Exercise details
Copy exactly the lines that run from the one containing "671x767 pixels. Task: Click" through the end of the entries, both ends included.

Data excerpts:
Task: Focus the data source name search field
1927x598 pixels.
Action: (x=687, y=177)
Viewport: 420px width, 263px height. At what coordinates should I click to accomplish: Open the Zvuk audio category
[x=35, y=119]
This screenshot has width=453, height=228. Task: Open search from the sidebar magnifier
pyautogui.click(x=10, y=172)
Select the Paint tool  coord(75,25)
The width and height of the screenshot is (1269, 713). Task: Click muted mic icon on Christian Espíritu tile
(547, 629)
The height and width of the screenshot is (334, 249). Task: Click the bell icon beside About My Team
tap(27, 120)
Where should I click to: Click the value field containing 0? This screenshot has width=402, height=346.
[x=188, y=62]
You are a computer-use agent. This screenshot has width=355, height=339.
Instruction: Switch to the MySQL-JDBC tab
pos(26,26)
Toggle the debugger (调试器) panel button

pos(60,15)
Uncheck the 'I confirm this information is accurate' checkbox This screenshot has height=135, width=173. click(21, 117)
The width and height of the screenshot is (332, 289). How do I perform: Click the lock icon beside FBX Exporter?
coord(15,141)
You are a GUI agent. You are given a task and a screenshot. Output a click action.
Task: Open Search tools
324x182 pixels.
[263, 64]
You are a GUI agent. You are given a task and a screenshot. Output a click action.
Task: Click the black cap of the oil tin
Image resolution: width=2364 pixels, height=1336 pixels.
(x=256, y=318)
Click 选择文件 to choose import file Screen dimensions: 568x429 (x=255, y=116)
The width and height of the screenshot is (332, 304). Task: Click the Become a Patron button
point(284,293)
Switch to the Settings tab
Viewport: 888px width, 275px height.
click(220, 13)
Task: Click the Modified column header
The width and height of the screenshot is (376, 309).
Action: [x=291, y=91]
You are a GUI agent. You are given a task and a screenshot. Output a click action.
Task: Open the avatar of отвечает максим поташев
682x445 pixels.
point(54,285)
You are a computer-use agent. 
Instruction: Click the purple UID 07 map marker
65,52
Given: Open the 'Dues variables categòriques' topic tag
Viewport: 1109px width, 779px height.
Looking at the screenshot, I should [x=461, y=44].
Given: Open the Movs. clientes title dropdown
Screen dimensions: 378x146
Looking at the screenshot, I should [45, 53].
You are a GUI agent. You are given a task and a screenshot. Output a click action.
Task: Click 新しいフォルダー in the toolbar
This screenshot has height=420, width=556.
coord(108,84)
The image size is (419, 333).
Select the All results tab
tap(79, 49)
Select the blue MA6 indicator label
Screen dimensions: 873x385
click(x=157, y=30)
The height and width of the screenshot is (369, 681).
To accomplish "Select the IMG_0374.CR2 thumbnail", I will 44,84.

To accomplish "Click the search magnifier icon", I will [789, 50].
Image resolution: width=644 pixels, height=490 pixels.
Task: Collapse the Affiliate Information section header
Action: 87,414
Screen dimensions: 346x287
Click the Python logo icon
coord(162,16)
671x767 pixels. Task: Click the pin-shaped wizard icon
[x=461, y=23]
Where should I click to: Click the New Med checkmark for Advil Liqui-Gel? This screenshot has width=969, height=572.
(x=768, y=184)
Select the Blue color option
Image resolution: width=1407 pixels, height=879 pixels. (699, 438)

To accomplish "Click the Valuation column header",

Your solution
671x767 pixels. Task: Click the pin-shaped wizard icon
[x=461, y=23]
Where should I click to: Click the New Med checkmark for Advil Liqui-Gel? This screenshot has width=969, height=572.
(x=768, y=184)
Select the Blue color option
Image resolution: width=1407 pixels, height=879 pixels. (699, 438)

To accomplish "Click the Valuation column header",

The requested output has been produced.